SOURCE PASSAGE
[Start of Attachment]

Even if Robert Griffin III requires surgery on torn ligaments in his right knee, there’s a good chance he’ll be at or near full strength in time for training camp.
Orthopedic surgeon Dr. Leon Popovitz, founder of the New York Bone & Joint Specialists, said in an interview with Newsday that Griffin would likely have an excellent prognosis if the injuries he suffered in Sunday’s wild card game against the Seahawks required surgery.
The Washington Post reported late Monday that an MRI revealed partial tears of the anterior cruciate ligament and the lateral collateral ligament. He was scheduled to get further tests today in Pensacola, Fla., where noted orthopedic surgeon Dr. James Andrews has his practice.
“In good, solid hands, potential of recovery and returning to full level is excellent,” Popovitz said.
But Popovitz said repairing the LCL is sometimes more complicated than the ACL. Griffin had his ACL reconstructed in 2009 when he was at Baylor. He won the Heisman Trophy after the 2011 season and was the No. 2 overall pick in the 2012 draft.
“The LCL is causing further instability into the joint,” he said. “That may be tolerable for a weekend warrior or a guy who goes to the gym, but it is very important for a high level athlete. The LCL is a much thinner ligament, so when it’s torn, the ramifications can be very serious. Even though it’s a smaller ligament, it’s a powerful ligament. Injuries to the LCL often go hand-in-hand with porterior laterial injury that includes the very back portion of the knee structures, which are complex and multi-layered.”
Popovitz said the normal recovery from this type of surgery would be between six months and a year, although he said Griffin would have a greater chance of a quick recovery because he is an elite athlete. Vikings running back Adrian Peterson underwent ACL surgery last December and returned in time for the 2012 season, nearly breaking Eric Dickerson’s single-season rushing record.

[End of Attachment]

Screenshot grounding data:
[Start of Attachment]

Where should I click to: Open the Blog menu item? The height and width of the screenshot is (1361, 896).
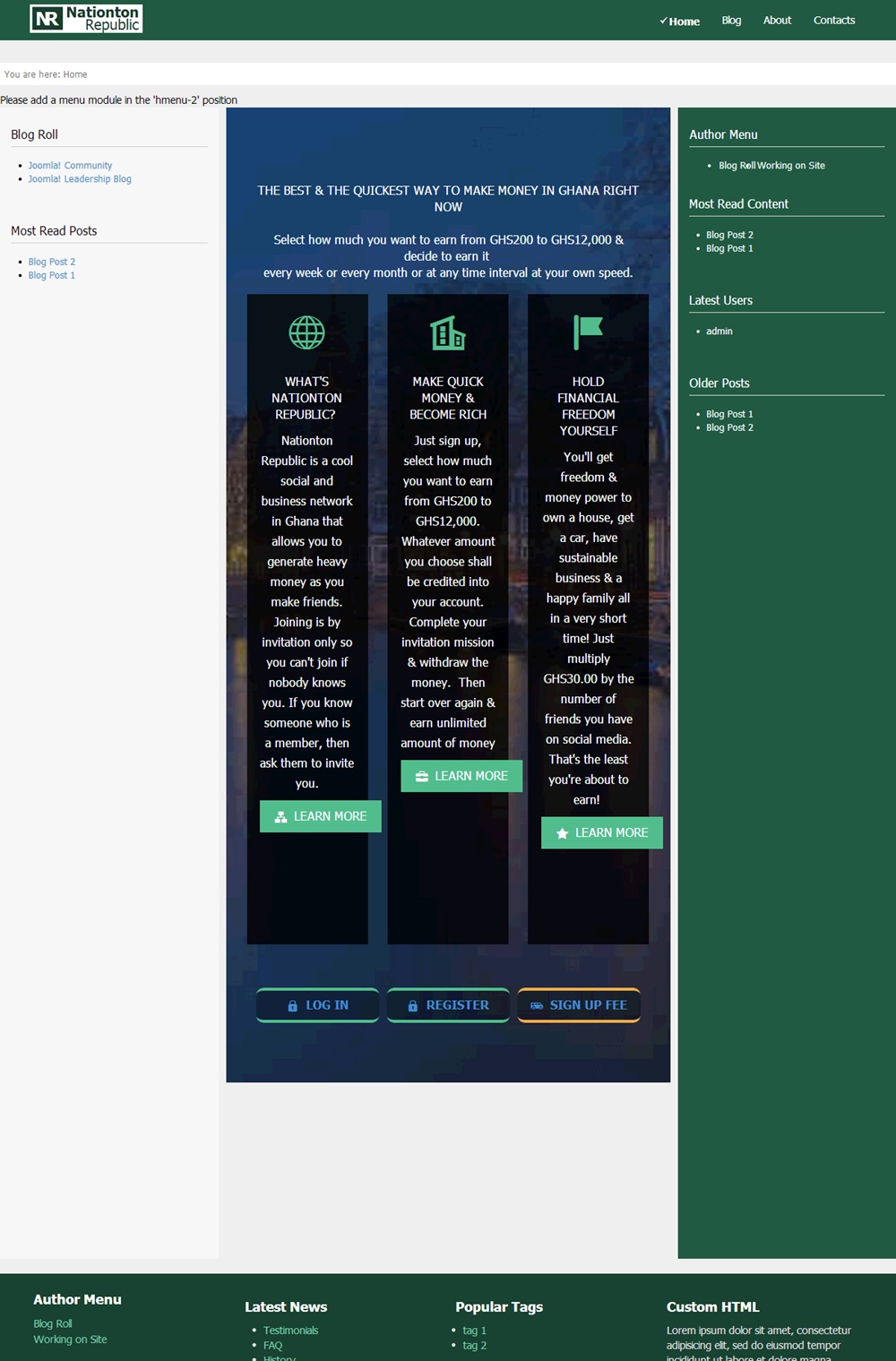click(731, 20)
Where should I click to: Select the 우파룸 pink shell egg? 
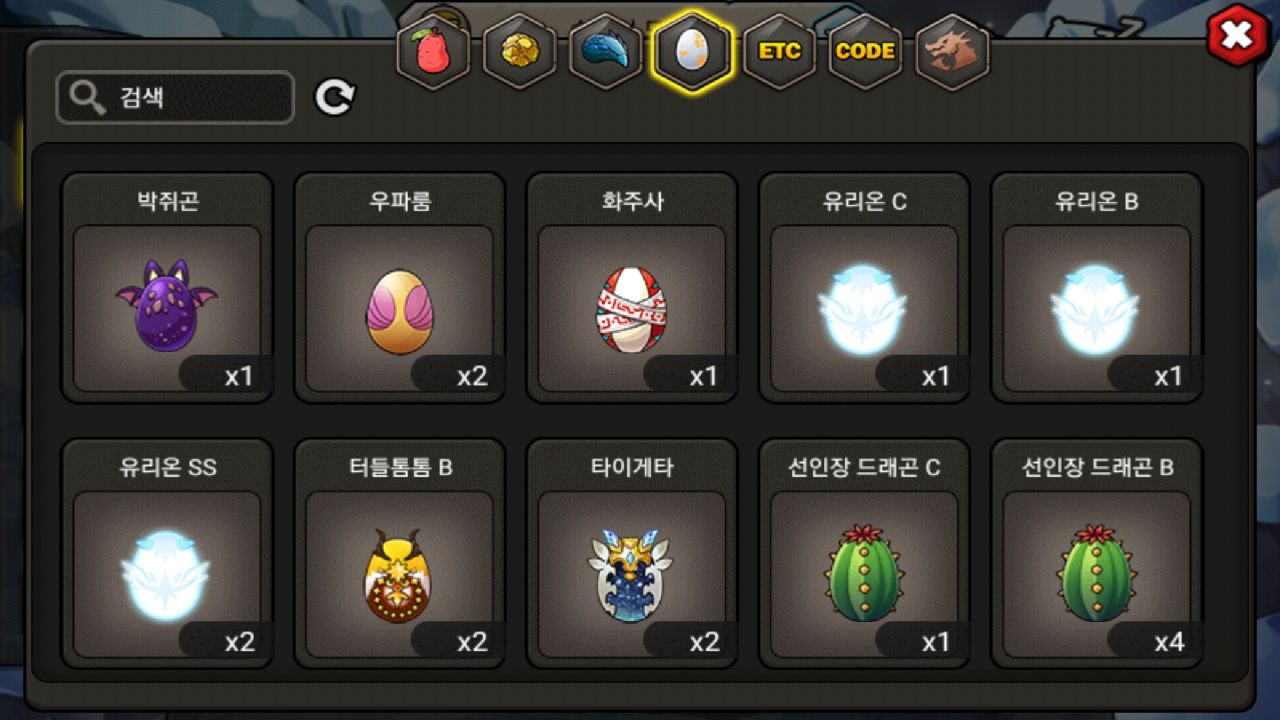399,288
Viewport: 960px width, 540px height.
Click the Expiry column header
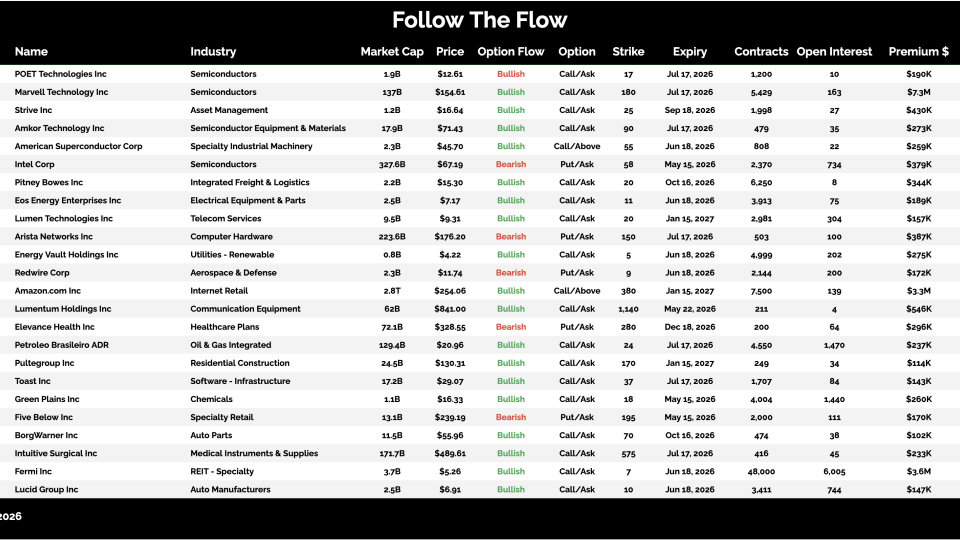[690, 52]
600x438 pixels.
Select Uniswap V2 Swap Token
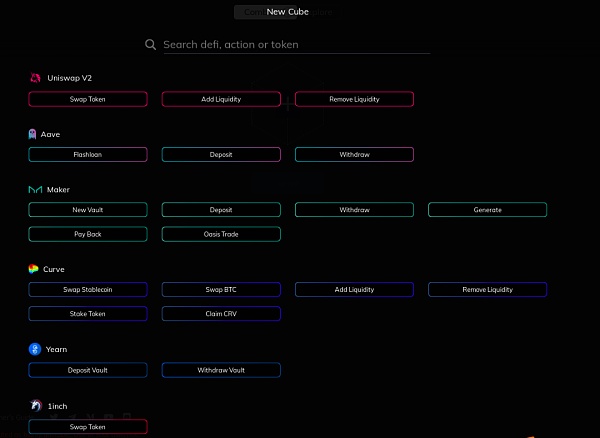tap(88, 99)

[End of Attachment]

WORK ORDER
Set down the passage from the article on Robert Griffin III's knee injury word for word, starting at "Even if Robert" and ending at "for training camp.".

TASK SOLUTION
Even if Robert Griffin III requires surgery on torn ligaments in his right knee, there’s a good chance he’ll be at or near full strength in time for training camp.